EXTRACT PROVIDED ->
In addition, in the interference estimation in the interference estimating unit 302, in a case where a two-dimensional nonlinearity of the HPA 101 is concerned, since the amount of the operation for interference estimation can also varied on the order of the square, there is a possibility that the amount of the operation can further be reduced than ¼.

As described above, in the FD, instead of using the same bandwidth in the DL band and the UL band, by aggregating or limiting the UL band to a part of the DL band, the amount of operation related to the SIC process in the FD, or the power consumption of the transceiver 10 and the power consumption of the base station 2 can be reduced.

FIG. 7 illustrates an example of the relationship between the number of subcarriers and the PAPR to be used in OFDM. FIG. 7 is a reference of FIG. 5 of Non-Patent Literature 1. The OFDM is an abbreviation for “orthogonal frequency-division multiplexing” and the PAPR is an abbreviation for a “peak to average power ratio”.

As illustrated in FIG. 7, if the number of subcarriers is reduced from 512 to 64, the PAPR can be reduced by 1 dB stronger at CCDF=0.1. CCDF is a complementary cumulative distribution function whose cumulative probability exhibits a cumulative probability of amplitude exceeding a certain value. Accordingly, by narrowing the UL signal band to the UL aggregation band and reducing the number of subcarriers, backoff of the LNA 203 can be reduced and the power amplification efficiency of the LNA 203 can be improved.

First Modification Example

If the passband of the BPF 206 illustrated in FIG. 6 is fixed, the data amount of the UL (may be referred to as a “traffic volume”) may be limited by the passband of the BPF 206.

As illustrated in FIG. 8, the transceiver 10 is provided with a plurality of BPFs 206-1 to 206-n (n is an integer of 2 or more), and in accordance with the UL traffic volume, BPFs 206-i (i is any of 1 to N) can be switched by a selection switch 207.

Switching of the selection switch 207 may illustratively be controlled by a scheduler 71 to be described later with reference to FIG. 18. By switching the BPF 206-i, the bandwidth of the signal passed from the analog SIC 202 to the LNA 203 can be varied according to the UL traffic volume.

The traffic volume of the UL can be estimated, for example, by aggregating a scheduling request (SR) and a buffer status report (BSR) received from the plurality of UEs 3 coupled to the eNB2.

The SR is an example of a signal requesting the eNB2 to allocate resources used by the UE 5 for data transmission of the UL and the BSR is an example of a signal for reporting the amount of transmission data held by the UE 3 to the eNB2.

SUPPLIED MATERIAL ->
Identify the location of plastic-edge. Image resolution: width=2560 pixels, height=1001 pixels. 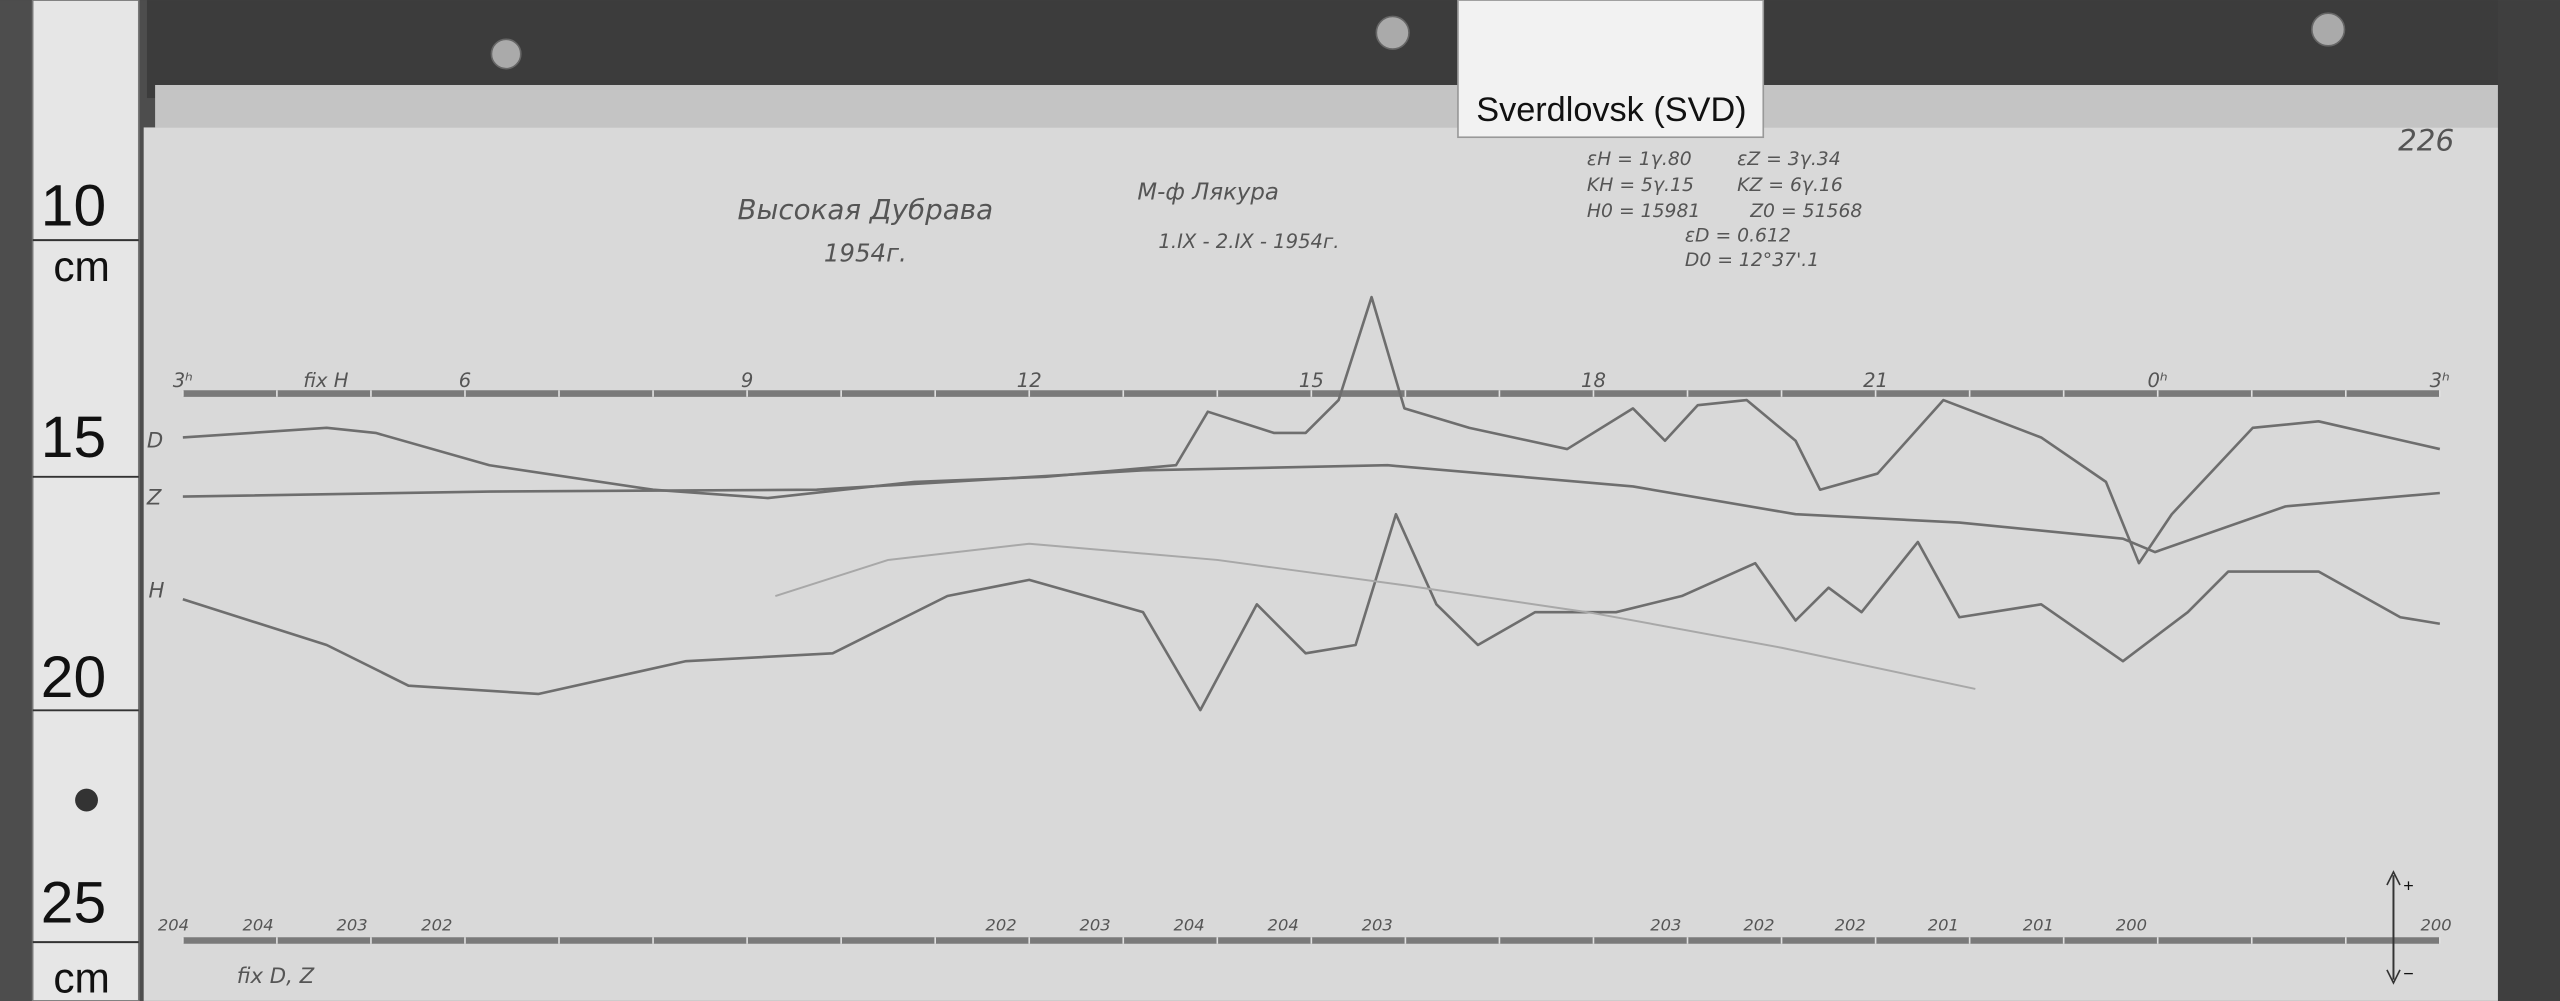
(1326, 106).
* * *
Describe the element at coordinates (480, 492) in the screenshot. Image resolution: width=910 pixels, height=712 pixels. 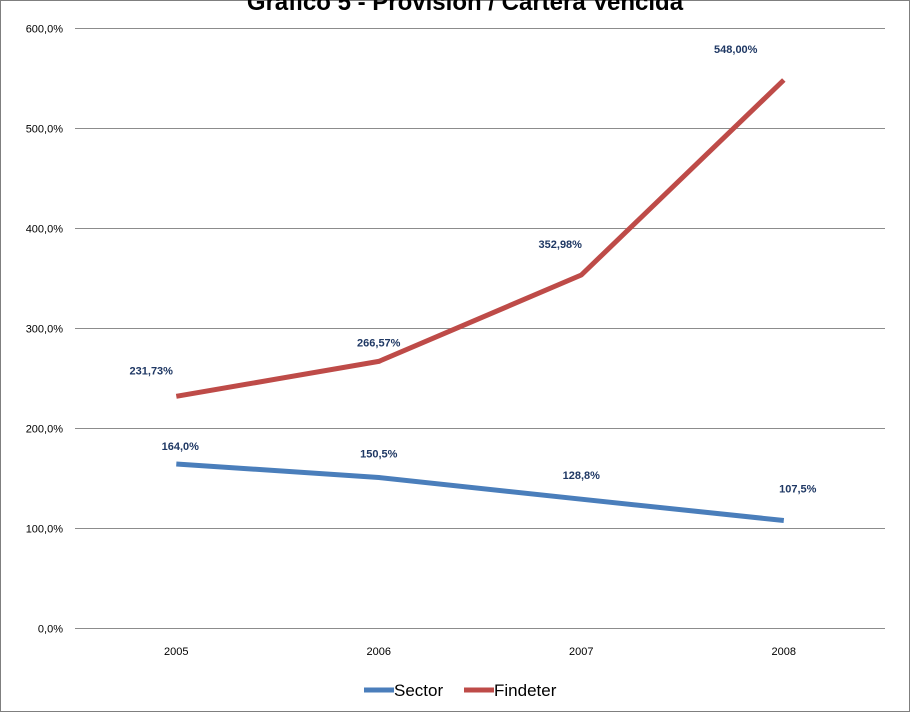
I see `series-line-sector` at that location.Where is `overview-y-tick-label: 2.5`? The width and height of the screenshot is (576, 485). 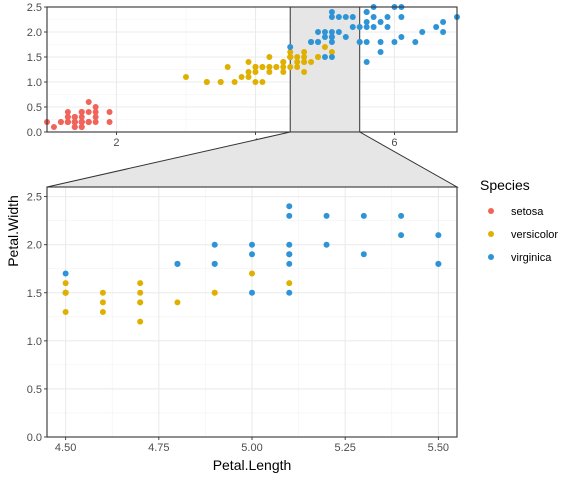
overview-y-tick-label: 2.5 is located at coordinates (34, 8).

TRY IT ->
Answer these three questions from the full-duplex transceiver extract.
(a) What does the abbreviation PAPR stand for?
(b) What component switches among the BPFs 206-1 to 206-n?
(c) Which two signals received from the UEs can be aggregated to estimate the UL traffic volume?

RESULT OF THE EXERCISE ->
(a) Peak to average power ratio.
(b) The selection switch 207.
(c) A scheduling request (SR) and a buffer status report (BSR).